SÃO PAULO. "Se todos são iguais perante a lei, não pode existir o foro privilegiado", defendeu o jurista Helio Bicudo, ao criticar a manobra do ex-deputado Ronaldo Cunha Lima (PSDB-PB), que renunciou ao mandato para escapar do julgamento, por tentativa de homicídio, no Supremo Tribunal Federal.

- Ele deve ter avaliado que tem mais chances de manipular um júri popular em seu estado. Ele tem poder na terra dele. E tem todos os recursos para apelar: o Tribunal de Justiça, o Superior Tribunal de Justiça e o próprio STF. Ele está contando com a absolvição. E a gente? A gente não conta com nada - disse o jurista.

Para Bicudo, o efeito desse tipo de caso sobre a sociedade é danoso:

- Quanto mais você estica o tempo do julgamento, mais possibilidades tem de escapar da punição. Daqui a pouco o crime está prescrito. A impunidade é mola da violência.

O jornalista Cláudio Weber Abramo, da ONG Transparência Brasil, avalia que o foro privilegiado é face de um problema maior.

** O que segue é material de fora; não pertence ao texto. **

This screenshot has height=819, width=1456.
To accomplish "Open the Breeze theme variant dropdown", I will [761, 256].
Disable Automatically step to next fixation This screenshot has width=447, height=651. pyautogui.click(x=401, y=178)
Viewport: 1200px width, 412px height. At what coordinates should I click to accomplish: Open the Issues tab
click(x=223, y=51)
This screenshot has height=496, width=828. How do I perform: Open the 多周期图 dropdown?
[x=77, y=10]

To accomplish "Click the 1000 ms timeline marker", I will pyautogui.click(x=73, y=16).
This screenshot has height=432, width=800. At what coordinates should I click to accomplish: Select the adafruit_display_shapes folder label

- O vilão é o Judiciário. E o foro é um aspecto dessa vilania. É preciso reformar esses códigos - disse.

Abramo afirmou que o ex-deputado usou brechas que a Justiça permitiu:

- O que o ministro (Joaquim Barbosa, do STF) queria? Que o Cunha Lima dissesse: "Eu concordo, eu vou para a cadeia?"

Abramo chamou de "declaração de bacharel" a afirmação do ministro Joaquim Barbosa de que Cunha Lima fizera um "escárnio" contra a Justiça e o STF.

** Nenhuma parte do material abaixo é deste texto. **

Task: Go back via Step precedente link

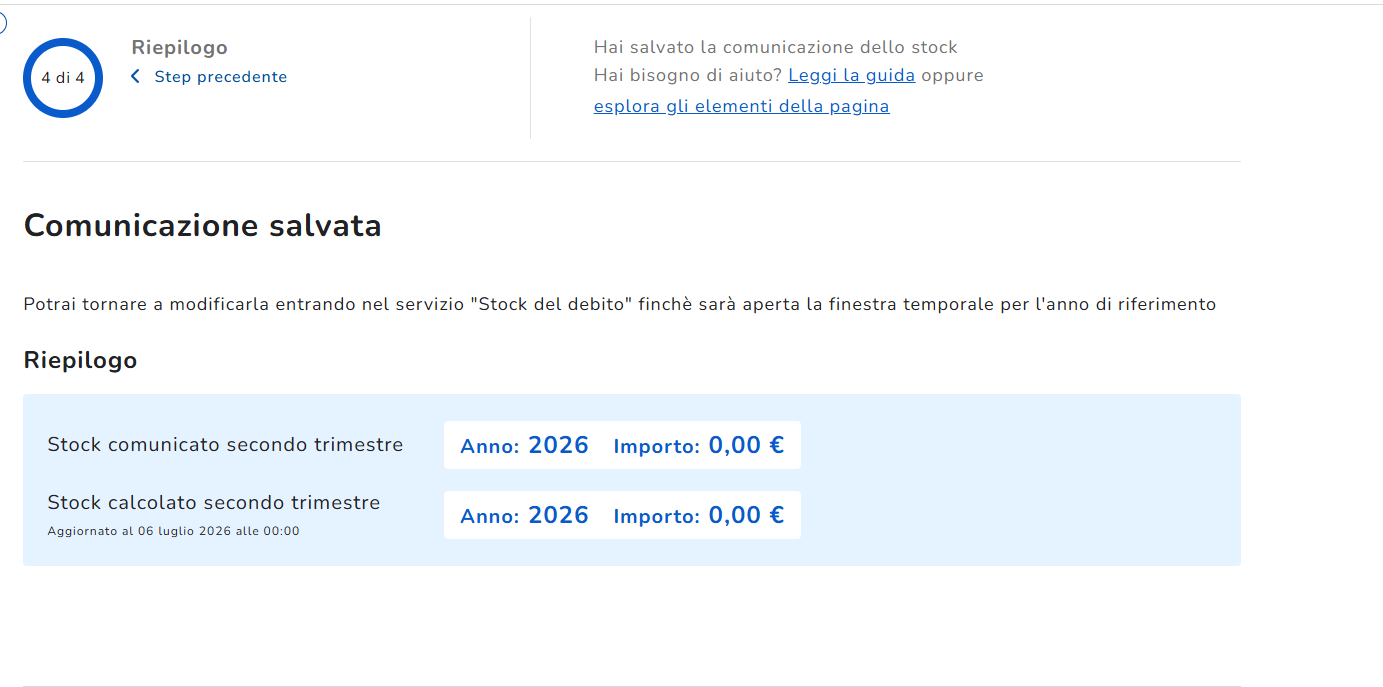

- Não tem escárnio. São chicanas legítimas. Do que o ministro está reclamando? É demagogia. Por que a Justiça levou 14 anos para julgá-lo? Por que ele não reclama do Judiciário?

O jurista Luis Roberto Barroso, da Uerj, também critica o foro privilegiado na forma como é usado no Brasil atualmente:

- O objetivo era proteger autoridades de perseguições ou retaliações políticas. Ele se converteu em instrumento de impunidade. Os tribunais superiores não dispõem de estrutura para processar e julgar ações penais.